Exercice sur mesure: une règle d’or pour les patients cardiaques

  • Octobre 27, 2010

La revalidation cardiaque avec exercices a un effet favorable sur la qualité de vie des patients cardiaques et diminue le nombre d’hospitalisations et de décès. Telle est la conclusion majeure d’une étude du Centre fédéral d’expertise des soins de santé (KCE) réalisée en partenariat avec Deloitte®. Pourtant, moins d’un patient sur 2 suit cette revalidation après hospitalisation. En particulier les personnes âgées et les femmes en bénéficient moins.
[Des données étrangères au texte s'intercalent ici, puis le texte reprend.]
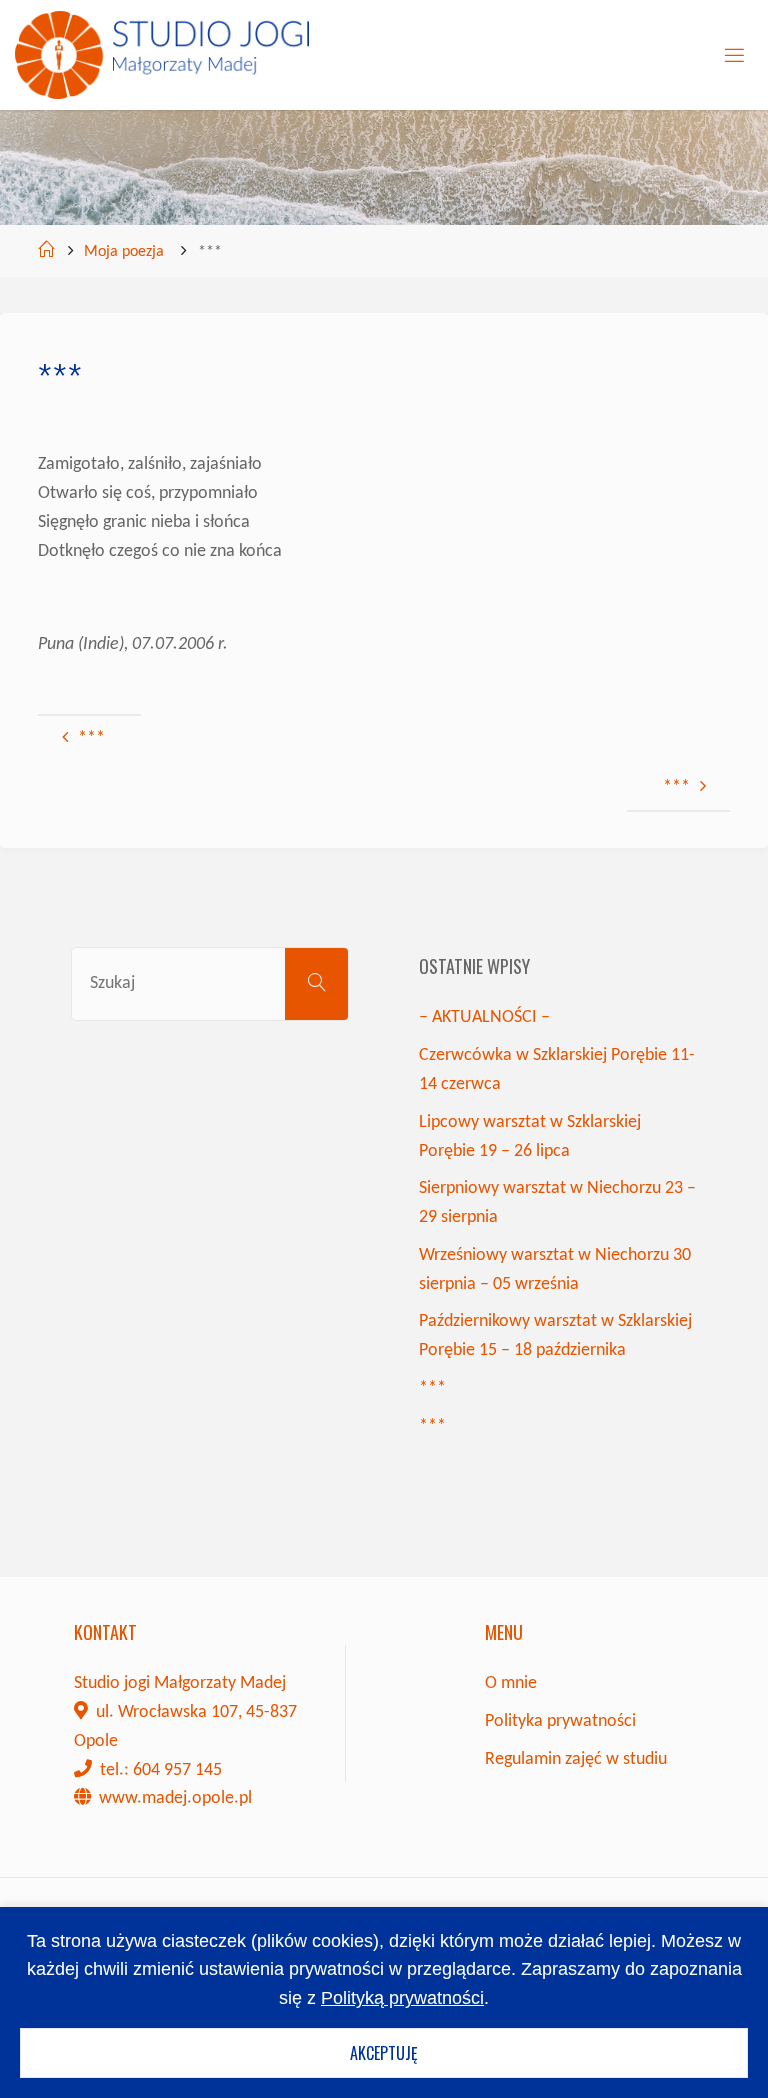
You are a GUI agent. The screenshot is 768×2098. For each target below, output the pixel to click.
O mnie (511, 1683)
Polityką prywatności (402, 1998)
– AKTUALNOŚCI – (484, 1017)
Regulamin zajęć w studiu (576, 1759)
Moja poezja (124, 252)
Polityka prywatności (560, 1721)
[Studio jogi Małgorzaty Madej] (161, 54)
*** (432, 1388)
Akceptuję (384, 2053)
Les principales raisons avancées sont un manque de temps, l’impression de pouvoir guérir sans ce traitement, la distance jusqu’à un centre de revalidation reconnu et un manque de moyens de transport. Le KCE recommande le développement de programmes individualisés comprenant des séances d’exercices et de guidance ; ce traitement défini à la sortie de l’hôpital devrait être étalé sur plusieurs mois et se dérouler à proximité du domicile du patient.

Qu’est-ce que la revalidation cardiaque?
Les maladies cardiovasculaires constituent la principale cause de mortalité en Belgique. Chaque année, elles sont responsables de plus de 200 000 hospitalisations. Jadis, les patients cardiaques devaient surtout se reposer après un incident ou une intervention. Aujourd’hui, on leur prescrit de la revalidation cardiaque afin de reprendre une vie active aussi normale que possible. Cette revalidation consiste principalement en des exercices (marche, vélo).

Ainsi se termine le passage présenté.